The problem with growing up is that you are supposed to 'mature', supposed to 'leave your youth behind'. The problem? I haven't, and sometimes I wonder whether I'm alone. Or am I one of many thousands of teenagers and twentysomethings trapped in a 50 year old man's body, still enjoying their youth, and life, to the full?

I played football; I played in the street. I played in the park. I played for my school team. When I grew up I wanted to play for Leeds United. I wanted to be Alan Clarke. I played for the university. I played Sunday League in both North London and North Leeds.

I was a Punk; I saved up my pocket money and the money I earned from a paper round and a Saturday job at the local greengrocers to buy my punk leather jacket in Leeds' wonderful Victorian market. I spent hard earned cash on 'Never Mind the Bollocks', 'Inflammable Material' and 'The Undertones' as well as countless long forgotten 45rpm and 33rpm masterpieces.

I was a Casual; I spent my student grant and various benefits on extortionately priced Ellesse t-shirts, adidas trainers and pastel coloured Pringle diamond jumpers. My weekends were spent either at Elland Road or at various first, and then unfortunately second, division grounds around the country, clocking up 50+ away grounds ranging from Mansfield to Milan. Travelling with Leeds at that time was a heady cocktail of potential trouble, pride, camaraderie and huge numbers in small towns that simply couldn't cope.
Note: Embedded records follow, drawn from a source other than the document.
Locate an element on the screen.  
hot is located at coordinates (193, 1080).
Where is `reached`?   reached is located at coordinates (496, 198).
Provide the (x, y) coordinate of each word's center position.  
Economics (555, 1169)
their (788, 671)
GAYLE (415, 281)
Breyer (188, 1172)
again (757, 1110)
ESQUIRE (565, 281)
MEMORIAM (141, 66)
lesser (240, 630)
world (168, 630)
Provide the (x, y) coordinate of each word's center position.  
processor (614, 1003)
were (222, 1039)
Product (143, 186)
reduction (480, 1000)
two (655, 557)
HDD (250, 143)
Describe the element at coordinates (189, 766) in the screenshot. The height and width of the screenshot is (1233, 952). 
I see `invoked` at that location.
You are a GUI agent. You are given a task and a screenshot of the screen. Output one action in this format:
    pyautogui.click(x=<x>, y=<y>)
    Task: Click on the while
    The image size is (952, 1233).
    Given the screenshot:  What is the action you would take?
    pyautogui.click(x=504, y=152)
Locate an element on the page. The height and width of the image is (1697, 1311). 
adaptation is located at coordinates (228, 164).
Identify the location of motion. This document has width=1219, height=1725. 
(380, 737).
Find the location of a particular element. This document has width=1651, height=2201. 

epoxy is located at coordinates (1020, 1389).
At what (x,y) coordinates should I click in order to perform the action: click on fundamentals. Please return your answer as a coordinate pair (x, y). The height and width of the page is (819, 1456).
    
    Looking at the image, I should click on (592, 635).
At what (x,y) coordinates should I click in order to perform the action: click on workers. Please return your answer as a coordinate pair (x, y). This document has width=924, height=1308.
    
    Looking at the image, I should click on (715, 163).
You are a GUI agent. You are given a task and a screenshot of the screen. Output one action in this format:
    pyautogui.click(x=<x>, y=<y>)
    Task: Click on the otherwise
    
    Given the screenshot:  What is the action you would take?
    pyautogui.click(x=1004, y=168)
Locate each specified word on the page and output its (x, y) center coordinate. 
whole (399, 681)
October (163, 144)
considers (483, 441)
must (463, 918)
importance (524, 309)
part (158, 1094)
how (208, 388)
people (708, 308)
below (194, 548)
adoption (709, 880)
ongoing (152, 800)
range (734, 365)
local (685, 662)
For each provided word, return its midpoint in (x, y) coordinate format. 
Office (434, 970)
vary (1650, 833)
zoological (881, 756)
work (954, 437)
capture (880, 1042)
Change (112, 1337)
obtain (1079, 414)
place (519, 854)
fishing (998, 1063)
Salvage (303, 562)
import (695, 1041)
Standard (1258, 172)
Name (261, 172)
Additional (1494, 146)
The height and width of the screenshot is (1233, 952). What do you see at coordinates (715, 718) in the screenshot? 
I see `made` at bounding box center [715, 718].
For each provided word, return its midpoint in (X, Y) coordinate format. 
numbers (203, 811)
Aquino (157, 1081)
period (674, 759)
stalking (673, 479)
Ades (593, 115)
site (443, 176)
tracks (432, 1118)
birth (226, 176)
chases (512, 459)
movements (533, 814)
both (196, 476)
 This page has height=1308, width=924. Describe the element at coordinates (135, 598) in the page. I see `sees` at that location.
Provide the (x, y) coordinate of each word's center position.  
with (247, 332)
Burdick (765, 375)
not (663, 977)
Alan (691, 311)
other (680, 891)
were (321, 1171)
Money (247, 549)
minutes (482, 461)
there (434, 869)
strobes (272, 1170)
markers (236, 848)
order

Then I got a job, got married, got a mortgage and had kids. I now own a business (we own www.whichbingo.co.uk and www.freebingo.co.uk) that employs more than a dozen people, has an annual turnover in excess of £1m and I spend my days analysing sales figures, motivating & mentoring staff and planning company strategy. At this point isn't this where one should be settling down? I'm supposed to be a mature, responsible and sensible member of society (which I am), but here's the problem (or as I see it, the great news):

I still play football. I still listen to punk. I still wear decent gear. I still follow the Mighty Leeds United. I may nowadays dine with well-heeled friends in great culinary establishments but I still want to get pissed on a Saturday night.

5-a-side is a twice a week, hourly ritual. I love it and wouldn't miss it for the world. I've seen The Undertones live at least once every year for the last four years - I even follow @mickeyundertone on Twitter. I travelled over to Manchester to see Green Day. My iPad is full of The Clash, The Jam, Ramones and all their ilk and they all regularly get an airing. Ellesse has been replaced by Boss, Pringle by Armani. My Leeds watching is a season ticket in the expensive West Stand rather than standing 'with the lads' on The Lowfields or The Gelderd, and I was there this season at The Galpharm to ecstatically celebrate Billy Sharp's last minute winner with as much fervour as one from yesteryear from Clarke, Currie or Chapman.

I don't want to grow up. That fire in the belly that only occurs when you hear the opening chords of the likes of 'Pretty Vacant', 'Smash it Up' or 'Alternative Ulster' refuses to be dimmed. That frisson of excitement as you approach the away end at 2.30 on a Saturday afternoon is still the drug that I can't kick. 

Am I just a someone who refuses to grow up or are the 'millions like us'?